*Written task*. Gather every line in the records below that contains the word "Choose", and copy each one.

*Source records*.
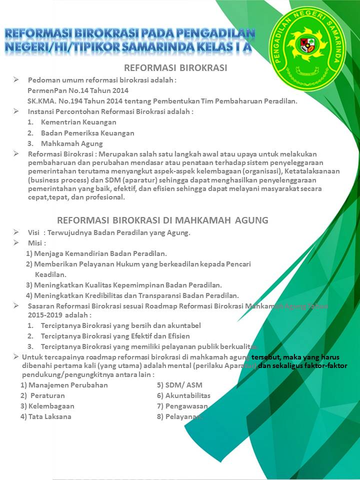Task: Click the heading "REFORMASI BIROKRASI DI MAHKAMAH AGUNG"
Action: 162,220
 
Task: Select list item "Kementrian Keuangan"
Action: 78,122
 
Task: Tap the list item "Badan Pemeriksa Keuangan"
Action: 88,134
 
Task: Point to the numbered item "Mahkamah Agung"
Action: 72,144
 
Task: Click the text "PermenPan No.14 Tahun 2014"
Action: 78,90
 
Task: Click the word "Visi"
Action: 34,232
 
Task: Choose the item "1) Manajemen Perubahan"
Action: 64,385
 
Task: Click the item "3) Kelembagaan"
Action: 48,406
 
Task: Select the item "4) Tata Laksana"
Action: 46,416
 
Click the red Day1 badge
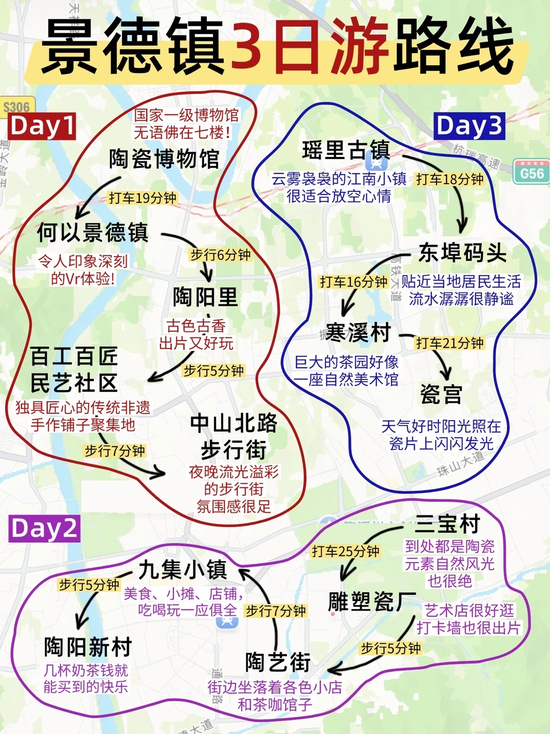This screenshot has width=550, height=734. (x=42, y=126)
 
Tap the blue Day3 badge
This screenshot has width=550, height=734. (x=469, y=126)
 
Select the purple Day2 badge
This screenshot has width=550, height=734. (x=44, y=528)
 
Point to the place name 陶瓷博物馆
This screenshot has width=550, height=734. (x=164, y=159)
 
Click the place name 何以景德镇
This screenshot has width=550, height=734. (x=93, y=233)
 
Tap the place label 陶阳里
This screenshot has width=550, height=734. (x=205, y=297)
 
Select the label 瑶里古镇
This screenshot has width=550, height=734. (x=346, y=150)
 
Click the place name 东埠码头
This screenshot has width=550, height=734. (x=462, y=253)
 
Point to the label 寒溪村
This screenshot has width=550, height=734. (x=359, y=333)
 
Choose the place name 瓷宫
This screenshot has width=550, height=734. (x=441, y=394)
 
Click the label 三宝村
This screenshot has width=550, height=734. (x=448, y=523)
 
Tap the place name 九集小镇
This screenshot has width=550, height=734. (x=182, y=569)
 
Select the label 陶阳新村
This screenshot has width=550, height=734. (x=88, y=647)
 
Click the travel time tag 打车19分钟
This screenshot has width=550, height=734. (x=143, y=198)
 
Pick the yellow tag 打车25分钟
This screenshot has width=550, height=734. (x=345, y=551)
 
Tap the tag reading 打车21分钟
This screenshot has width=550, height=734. (x=450, y=343)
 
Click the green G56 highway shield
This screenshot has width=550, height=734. (x=532, y=173)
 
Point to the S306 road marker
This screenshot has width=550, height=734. (x=17, y=107)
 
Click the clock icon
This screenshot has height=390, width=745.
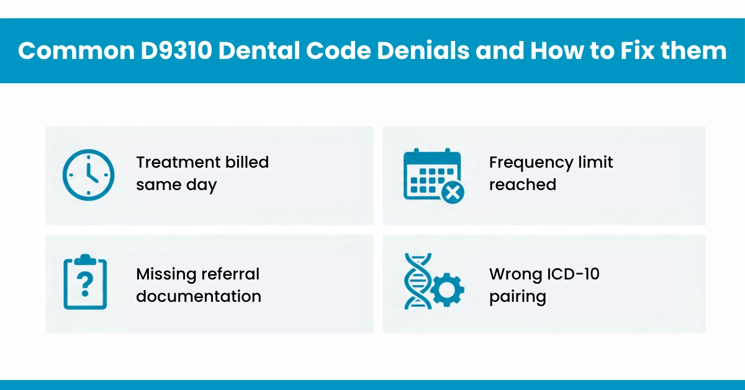[x=88, y=175]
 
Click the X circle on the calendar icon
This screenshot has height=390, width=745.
[x=452, y=192]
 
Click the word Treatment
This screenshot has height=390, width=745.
[x=169, y=163]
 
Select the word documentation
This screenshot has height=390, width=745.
[x=199, y=296]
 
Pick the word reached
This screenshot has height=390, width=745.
[x=522, y=185]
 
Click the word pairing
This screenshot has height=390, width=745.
[x=517, y=297]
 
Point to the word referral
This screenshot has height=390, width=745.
[x=229, y=274]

*Task result*.
Task: Choose the item "1) Manajemen Perubahan"
Choose the place name 瓷宫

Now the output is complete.